Fraternizing and such.

I love Tuesdays. Typically my Tuesday on campus involve all kinds of long, crazy excitement. Cutting invites. Packaging. Designing. Class. Dinner. Heaps of tasks for the Gathering on Tuesday nites in Edinboro.

Here in Cali my Tuesdays are dedicated to the University of Southern California and the architecture house on the Row. The row is like a magical land of large homes that exhibit qualities of wealthy landowners but are actually trashed on the inside from parties and a year long of fraternization gone wild. But summer frat living is much calmer, and quieter.

Myself along with 3 other interns head down to campus in the afternoon to meet and then eventually get together a pick-up game of Ultimate Frisbee at the Quad on campus. It seems surreal to me that I am actually at the USC campus. I've looked at the Heisman trophies. I've seen all the awards. I've walked around the brochure-perfect campus. It's amazing. A rich kid's paradise.

After the pick-up game, a few head over to McD's for 69 cent drinks in something like a 32 oz cup. Large. Intense. They even have Powerade, which is more user friendly than can a coke after chucking a plastic disc down the field and chasing it like a pack of dogs at the park.

Then the best part happens. We haul out chairs and a table, make fruit cabobs, and host a grand weekly cookout. We chit chat, play another game of Ultimate in a neighboring yard of a girls sorority house that is abandoned for the summer, and then enjoy freshly grilled burgers by a true Texan who's results verify his heritage.
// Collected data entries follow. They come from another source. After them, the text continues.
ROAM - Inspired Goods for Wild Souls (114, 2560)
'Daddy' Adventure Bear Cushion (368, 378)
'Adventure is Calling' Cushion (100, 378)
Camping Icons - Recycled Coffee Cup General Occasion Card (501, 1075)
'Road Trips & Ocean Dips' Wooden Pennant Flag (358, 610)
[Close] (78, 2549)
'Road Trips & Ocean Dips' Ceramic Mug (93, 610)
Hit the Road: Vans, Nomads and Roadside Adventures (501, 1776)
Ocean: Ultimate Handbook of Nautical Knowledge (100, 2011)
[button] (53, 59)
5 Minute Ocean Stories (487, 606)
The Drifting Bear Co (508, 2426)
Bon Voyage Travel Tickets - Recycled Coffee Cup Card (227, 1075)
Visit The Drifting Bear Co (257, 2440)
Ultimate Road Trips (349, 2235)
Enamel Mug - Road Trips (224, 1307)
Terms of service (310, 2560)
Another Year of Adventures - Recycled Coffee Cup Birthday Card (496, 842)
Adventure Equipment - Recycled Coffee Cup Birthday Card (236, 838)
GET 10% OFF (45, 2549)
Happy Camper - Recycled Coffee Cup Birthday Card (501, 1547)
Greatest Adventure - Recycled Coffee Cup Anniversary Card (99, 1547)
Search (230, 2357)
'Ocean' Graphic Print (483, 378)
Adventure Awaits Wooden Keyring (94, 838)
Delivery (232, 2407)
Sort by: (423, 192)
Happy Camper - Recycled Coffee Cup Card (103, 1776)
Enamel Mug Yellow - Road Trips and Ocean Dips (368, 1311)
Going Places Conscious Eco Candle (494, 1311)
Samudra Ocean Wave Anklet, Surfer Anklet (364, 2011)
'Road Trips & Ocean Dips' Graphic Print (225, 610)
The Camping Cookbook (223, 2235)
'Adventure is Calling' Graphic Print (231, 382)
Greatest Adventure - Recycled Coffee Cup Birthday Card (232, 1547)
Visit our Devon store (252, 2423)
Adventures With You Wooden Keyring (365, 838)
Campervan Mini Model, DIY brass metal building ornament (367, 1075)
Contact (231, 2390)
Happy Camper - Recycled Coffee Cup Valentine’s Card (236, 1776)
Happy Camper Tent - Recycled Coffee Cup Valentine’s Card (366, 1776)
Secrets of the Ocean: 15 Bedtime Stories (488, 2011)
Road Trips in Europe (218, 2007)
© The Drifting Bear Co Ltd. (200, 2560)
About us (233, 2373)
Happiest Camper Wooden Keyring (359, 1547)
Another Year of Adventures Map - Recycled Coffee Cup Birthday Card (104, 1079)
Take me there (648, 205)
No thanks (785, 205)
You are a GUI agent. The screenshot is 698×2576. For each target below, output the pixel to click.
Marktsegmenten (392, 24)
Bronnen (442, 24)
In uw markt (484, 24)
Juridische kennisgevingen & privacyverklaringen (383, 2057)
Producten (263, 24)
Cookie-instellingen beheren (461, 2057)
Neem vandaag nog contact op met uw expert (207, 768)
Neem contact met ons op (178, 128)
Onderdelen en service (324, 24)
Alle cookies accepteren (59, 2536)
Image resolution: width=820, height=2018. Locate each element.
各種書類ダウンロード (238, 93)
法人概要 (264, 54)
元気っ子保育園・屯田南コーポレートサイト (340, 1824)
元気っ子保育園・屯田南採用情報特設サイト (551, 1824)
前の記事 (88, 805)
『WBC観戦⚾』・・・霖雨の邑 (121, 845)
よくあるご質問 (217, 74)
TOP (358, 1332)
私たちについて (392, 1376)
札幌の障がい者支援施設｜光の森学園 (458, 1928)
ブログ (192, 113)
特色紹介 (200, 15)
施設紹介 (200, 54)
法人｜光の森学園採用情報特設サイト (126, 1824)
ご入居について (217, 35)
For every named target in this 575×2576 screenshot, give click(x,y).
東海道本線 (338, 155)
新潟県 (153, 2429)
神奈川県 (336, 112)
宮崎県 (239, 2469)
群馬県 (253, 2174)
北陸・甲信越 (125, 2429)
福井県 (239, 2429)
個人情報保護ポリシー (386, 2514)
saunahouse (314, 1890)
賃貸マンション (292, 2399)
Later in the night we finish up with some kind of random ice cream or cookie, or both. Either way, it's a good night.

But it's a great night, a tremendous night when you start talking to people who come each week and hear their story. Those from all over the country, or right in Southern California's backyard, and enjoying a game of play with them. Inviting them into a grander story, one pass of the frisbee at a time.

I'll miss USC, the smell of the fancy grass, the sounds of the numerous water fountains, and the fantastic time of fellowship. A beautiful art of loving on people.